[[ Exercise passage open ]]

Railway line in Germany

The Elsenz Valley Railway (Elsenztalbahn) or Neckargemünd–Bad Friedrichshall railway is an electrified, partly double-tracked main line in the German state of Baden-Württemberg, running from Heidelberg via Sinsheim to Bad Friedrichshall, that, for part of its course, follows the Elsenz river that gives it its name. The crossing stations on the single-tracked sections were controlled by mechanical signal boxes until 2008, but are now controlled by electronic interlockings.

The section from Heidelberg to Meckesheim was opened on 23 October 1862 by the Grand Duchy of Baden State Railway as part of the Odenwald Railway and is one of the oldest railways in Germany. The section from Meckesheim to Bad Rappenau was opened by the Baden State Railway on 25 June 1868 and it was extended to Bad Friedrichshall-Jagstfeld on 5 August 1869.

The line has been electrified to allow the extension of the Rhine-Neckar S-Bahn on the Heidelberg–Steinsfurt section of the line and the operation of Heilbronn Stadtbahn on the section between Sinsheim and Bad Friedrichshall-Jagstfeld.

==History==
=== Construction from Heidelberg to Meckesheim===

At the end of the 1840s, the Kingdom of Württemberg wanted to connect its railway lines with those of Grand Duchy of Baden, from Heilbronn via Sinsheim either to Wiesloch or Heidelberg. Baden did not agree to support this proposal, however, as it only wanted a line via Pforzheim.

A railway committee was founded in Mosbach for the construction of an Odenwald Railway on 24 May 1853 and another one was founded in Heidelberg in 1856 . As part of this process, it was determined on 27 April 1860 that the section from Heidelberg via Meckesheim to Mosbach would be built at government expense. After preparatory work that had been in progress since 1858, construction subsequently commenced. The line was initially built as a single track, but it was prepared for eventual doubling. The inaugural train trip took place on 22 October 1862 in very poor weather. On the following day operations by the Grand Duchy of Baden State Railways were recorded on the line. There was a derailment on the first day of operations on the Neckar bridge at Neckarelz due to a landslide as a result of heavy rain.

[[ Exercise passage closed ]]

Copy the part of the Elsenz Valley Railway passage from "The Elsenz Valley" to "by electronic interlockings." word for word.

[[ Given entries open ]]

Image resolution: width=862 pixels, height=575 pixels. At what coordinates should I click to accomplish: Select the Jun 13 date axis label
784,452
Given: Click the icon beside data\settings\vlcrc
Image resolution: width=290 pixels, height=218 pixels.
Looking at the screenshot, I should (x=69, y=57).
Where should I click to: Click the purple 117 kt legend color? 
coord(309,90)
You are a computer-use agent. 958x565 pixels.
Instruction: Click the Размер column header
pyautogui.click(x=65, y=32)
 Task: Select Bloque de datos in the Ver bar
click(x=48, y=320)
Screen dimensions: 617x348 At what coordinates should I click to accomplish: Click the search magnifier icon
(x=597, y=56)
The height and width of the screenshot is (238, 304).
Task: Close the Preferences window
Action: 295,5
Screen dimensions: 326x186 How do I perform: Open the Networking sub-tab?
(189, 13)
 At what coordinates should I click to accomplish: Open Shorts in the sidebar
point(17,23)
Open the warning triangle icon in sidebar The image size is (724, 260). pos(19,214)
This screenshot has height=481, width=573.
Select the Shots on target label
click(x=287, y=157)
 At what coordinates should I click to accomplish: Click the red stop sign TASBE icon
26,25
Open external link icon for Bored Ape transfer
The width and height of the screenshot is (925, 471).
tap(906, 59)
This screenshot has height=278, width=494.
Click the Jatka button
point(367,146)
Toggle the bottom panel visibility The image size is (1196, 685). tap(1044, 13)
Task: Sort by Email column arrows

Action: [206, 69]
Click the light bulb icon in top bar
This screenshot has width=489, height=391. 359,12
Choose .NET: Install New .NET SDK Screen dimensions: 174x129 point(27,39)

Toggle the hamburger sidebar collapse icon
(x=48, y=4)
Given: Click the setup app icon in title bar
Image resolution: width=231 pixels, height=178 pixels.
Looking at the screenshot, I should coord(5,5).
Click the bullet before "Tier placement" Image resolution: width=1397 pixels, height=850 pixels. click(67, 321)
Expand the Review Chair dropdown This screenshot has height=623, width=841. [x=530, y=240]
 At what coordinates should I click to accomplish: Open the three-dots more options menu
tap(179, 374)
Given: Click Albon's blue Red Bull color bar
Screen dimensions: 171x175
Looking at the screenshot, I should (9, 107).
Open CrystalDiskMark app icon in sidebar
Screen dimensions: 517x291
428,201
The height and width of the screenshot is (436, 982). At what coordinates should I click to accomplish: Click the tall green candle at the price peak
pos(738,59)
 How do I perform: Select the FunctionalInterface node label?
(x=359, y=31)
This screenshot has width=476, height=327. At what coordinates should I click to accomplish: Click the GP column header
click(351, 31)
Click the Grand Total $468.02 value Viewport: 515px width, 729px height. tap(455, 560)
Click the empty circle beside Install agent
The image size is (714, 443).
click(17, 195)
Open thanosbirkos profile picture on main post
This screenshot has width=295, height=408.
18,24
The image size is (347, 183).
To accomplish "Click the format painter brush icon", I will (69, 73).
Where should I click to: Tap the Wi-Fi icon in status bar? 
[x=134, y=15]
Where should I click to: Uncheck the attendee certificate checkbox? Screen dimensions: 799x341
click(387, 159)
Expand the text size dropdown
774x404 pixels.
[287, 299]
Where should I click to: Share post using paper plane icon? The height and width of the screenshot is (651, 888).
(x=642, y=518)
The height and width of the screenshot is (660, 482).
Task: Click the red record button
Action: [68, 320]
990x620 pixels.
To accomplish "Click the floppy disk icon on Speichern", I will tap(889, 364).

[[ Given entries closed ]]

*Answer for this exercise:*
The Elsenz Valley Railway (Elsenztalbahn) or Neckargemünd–Bad Friedrichshall railway is an electrified, partly double-tracked main line in the German state of Baden-Württemberg, running from Heidelberg via Sinsheim to Bad Friedrichshall, that, for part of its course, follows the Elsenz river that gives it its name. The crossing stations on the single-tracked sections were controlled by mechanical signal boxes until 2008, but are now controlled by electronic interlockings.